El proyecto comunitario de los murabitunes abarcaba todas las esferas de la vida de los conversos. En aquellos días, familias enteras de indígenas tzotziles se mudaron a vivir a aquel terreno en donde se edificaron gremios o proyectos económicos, una musala (lugar de oración) y la madraza (escuela) para los niños musulmanes. Para el año 2001 se erigió un microcosmos que por cuatro años proveyó a los nuevos musulmanes de trabajo, educación, guía espiritual y una vida en comunidad funcional. El grupo se vigorizaba con el tiempo; los hombres trabajaban en la carpintería, las mujeres en el gremio de costura, mientras que los niños y niñas asistían a la madraza, en donde además de aprender matemáticas y español se les enseñaba a leer y escribir en árabe.

Con el afán de diluir desconfianzas con las mujeres indígenas, las españolas vestían a la usanza chamula y portaban la misma falda de lana despeinada de borrego y blusa colorida, para hablarles sobre el islam. Salija, exesposa de Idriss, recuenta:

“Les enseñábamos a hacer el wudu [la ablución o ritual de limpieza con agua], a hacer el salat [oración ritual] y a memorizar lo poquito que comenzaban a saber del Corán. Fue un momento de clemencia y misericordia hacia el entendimiento de esta gente, que para nosotros era una cultura realmente diferente… pero llegamos a unir nuestros corazones y hubo esa fusión de culturas”.

En aquellos días de la época dorada de la comunidad liderada por el emir Nafia, el adhan (llamado a la oración) retumbaba en las faldas del cerro de Moxviquil cinco veces al día llamando a la oración, los niños dejaban las escuelas públicas por la madraza, las mujeres indígenas aprendían a colocarse el velo y algunos afortunados viajaban en peregrinación desde el sureste mexicano a La Meca. Decenas de indígenas regresaban de aquellas lejanísimas tierras para contarles a sus hermanos de aquel mítico lugar en donde “los pisos son de puro oro y todos hablan el idioma de Dios”.

La comunidad perfecta que los andaluces nostálgicos se esforzaron tanto por replicar en los Altos de Chiapas comenzó a tambalearse en el año 2007. Hasta que se rompió.
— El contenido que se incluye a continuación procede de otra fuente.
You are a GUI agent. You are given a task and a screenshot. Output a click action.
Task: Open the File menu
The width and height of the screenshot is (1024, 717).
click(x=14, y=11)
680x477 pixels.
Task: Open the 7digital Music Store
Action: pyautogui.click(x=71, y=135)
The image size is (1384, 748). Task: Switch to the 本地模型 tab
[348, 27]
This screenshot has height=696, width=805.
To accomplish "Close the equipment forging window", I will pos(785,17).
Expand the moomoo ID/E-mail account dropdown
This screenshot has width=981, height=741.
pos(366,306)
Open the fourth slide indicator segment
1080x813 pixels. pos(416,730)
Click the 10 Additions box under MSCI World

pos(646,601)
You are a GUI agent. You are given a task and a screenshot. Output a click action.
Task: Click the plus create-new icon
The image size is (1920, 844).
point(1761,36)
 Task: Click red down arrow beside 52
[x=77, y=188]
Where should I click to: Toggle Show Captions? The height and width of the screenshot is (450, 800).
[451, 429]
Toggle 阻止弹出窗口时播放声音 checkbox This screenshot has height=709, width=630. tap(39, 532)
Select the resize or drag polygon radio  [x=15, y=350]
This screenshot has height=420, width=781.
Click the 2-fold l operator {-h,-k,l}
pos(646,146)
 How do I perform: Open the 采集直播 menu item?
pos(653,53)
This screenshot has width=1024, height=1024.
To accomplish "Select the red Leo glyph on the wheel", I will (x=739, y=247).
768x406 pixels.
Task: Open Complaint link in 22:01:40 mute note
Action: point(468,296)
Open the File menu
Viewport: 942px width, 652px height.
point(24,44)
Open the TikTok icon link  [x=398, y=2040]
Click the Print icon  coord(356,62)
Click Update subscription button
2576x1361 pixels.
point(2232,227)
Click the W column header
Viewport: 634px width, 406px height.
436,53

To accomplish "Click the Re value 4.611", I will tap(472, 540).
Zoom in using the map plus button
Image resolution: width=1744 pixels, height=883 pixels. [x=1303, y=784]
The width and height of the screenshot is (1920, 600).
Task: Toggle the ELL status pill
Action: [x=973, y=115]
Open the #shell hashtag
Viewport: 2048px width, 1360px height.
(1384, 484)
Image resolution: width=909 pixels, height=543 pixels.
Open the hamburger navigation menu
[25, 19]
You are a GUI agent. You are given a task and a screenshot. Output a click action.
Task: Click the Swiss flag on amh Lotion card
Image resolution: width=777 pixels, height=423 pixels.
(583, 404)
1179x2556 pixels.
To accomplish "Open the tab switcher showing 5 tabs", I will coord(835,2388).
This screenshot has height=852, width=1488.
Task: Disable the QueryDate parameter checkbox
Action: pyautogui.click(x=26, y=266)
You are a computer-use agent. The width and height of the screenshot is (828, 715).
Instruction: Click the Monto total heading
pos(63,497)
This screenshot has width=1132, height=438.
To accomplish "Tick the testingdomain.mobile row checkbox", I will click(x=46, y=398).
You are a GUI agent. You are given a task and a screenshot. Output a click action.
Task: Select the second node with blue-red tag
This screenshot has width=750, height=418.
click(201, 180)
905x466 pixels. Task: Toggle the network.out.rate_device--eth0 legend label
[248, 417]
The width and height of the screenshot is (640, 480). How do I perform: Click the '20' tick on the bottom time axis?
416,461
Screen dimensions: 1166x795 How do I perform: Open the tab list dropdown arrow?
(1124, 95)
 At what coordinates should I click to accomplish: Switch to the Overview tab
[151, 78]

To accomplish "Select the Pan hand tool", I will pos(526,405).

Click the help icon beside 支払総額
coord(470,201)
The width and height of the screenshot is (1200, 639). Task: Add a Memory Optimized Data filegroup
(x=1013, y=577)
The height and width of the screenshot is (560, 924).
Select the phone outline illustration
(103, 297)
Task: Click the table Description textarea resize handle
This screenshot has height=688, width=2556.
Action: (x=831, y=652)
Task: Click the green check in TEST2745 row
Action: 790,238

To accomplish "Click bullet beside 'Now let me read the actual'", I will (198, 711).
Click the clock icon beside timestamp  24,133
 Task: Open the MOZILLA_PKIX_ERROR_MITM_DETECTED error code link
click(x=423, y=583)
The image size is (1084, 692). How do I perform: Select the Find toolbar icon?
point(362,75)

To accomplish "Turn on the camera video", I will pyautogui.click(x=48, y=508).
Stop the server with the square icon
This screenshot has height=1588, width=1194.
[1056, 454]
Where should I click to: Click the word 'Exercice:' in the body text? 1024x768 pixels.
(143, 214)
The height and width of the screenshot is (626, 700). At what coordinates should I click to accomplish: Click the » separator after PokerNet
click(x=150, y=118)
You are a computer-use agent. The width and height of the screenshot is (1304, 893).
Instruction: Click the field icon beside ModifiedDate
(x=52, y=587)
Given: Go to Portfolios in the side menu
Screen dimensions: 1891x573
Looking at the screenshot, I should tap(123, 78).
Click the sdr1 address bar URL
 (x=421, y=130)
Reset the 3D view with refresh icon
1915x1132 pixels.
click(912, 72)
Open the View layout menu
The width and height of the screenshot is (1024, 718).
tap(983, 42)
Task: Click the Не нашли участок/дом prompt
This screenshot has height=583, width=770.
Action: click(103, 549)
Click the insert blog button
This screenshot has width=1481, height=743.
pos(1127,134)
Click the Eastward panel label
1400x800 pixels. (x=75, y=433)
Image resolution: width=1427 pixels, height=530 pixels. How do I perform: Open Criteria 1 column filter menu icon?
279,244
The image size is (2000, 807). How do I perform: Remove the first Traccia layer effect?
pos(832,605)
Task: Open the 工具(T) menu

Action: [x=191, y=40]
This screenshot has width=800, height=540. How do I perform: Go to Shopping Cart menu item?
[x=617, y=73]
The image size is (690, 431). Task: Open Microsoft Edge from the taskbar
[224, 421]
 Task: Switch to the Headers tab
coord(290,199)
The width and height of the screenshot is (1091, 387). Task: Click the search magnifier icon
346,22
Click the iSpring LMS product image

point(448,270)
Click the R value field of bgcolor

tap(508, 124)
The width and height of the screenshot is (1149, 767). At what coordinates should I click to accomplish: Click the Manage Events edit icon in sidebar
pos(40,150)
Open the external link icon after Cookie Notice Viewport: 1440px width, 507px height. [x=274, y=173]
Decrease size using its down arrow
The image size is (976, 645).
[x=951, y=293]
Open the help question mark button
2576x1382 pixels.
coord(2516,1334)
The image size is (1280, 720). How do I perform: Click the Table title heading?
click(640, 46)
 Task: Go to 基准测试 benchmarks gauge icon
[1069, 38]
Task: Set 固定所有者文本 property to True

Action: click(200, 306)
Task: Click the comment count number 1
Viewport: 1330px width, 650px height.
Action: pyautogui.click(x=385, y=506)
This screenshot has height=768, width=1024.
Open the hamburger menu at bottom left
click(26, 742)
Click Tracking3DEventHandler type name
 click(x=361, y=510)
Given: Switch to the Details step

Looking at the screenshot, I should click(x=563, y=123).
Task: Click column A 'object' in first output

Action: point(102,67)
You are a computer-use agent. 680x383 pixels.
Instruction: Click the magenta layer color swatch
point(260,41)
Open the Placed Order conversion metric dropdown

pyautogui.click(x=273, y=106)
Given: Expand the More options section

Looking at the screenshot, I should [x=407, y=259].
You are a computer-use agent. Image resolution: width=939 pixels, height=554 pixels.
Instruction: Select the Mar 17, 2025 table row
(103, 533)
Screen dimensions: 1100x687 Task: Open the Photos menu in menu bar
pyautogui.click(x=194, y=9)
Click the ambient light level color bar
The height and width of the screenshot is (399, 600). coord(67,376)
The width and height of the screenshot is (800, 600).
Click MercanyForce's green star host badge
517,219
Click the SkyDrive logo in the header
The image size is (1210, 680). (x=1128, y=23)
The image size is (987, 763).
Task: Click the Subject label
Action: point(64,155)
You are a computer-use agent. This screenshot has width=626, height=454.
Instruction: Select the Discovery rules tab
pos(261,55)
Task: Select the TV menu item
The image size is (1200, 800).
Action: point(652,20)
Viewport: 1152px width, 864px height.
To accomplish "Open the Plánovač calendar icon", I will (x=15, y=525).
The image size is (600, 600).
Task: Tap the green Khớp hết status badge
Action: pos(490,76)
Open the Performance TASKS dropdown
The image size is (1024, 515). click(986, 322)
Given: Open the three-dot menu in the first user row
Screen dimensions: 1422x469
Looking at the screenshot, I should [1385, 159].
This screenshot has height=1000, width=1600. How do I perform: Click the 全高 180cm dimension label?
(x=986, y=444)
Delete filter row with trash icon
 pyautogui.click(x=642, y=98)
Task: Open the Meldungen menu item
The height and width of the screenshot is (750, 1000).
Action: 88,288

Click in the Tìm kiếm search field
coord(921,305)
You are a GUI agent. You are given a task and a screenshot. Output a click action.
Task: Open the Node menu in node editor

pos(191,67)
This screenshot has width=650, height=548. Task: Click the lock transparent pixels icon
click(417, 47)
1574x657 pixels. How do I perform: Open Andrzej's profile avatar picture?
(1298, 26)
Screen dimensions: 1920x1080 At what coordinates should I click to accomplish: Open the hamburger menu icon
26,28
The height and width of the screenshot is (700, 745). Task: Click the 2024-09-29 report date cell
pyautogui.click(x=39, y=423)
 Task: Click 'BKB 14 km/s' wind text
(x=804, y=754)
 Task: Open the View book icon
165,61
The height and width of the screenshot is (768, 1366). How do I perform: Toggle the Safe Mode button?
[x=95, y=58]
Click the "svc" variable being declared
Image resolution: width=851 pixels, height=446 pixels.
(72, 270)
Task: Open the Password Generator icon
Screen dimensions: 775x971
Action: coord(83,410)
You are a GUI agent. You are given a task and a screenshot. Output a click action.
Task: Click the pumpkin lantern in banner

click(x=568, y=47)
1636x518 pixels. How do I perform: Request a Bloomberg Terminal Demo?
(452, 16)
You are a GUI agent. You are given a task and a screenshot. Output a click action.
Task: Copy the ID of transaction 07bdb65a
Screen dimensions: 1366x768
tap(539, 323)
El emir Nafia, quien recomendaba a los fieles musulmanes no relacionarse con el mundo exterior, llegó después al punto de prohibirles por completo el contacto con los “infieles”, provocando aislamiento, extrañeza y desconcierto dentro de la Medina chiapaneca. Y en la pequeña réplica de la ciudad del profeta, las quejas e inconformidades comenzaron a contagiarse junto con el cansancio de las largas jornadas de arduo trabajo, que en cierto momento dejaron de remunerar. Las quejas de las mujeres para con sus maridos llegaban a los oídos de un líder que se mostraba cada vez más inaccesible, cada vez más soberbio, distorsionando la inicial estrategia de educación y comunicación a base de insultos, regaños, castigos e incluso la prohibición de comer tortillas.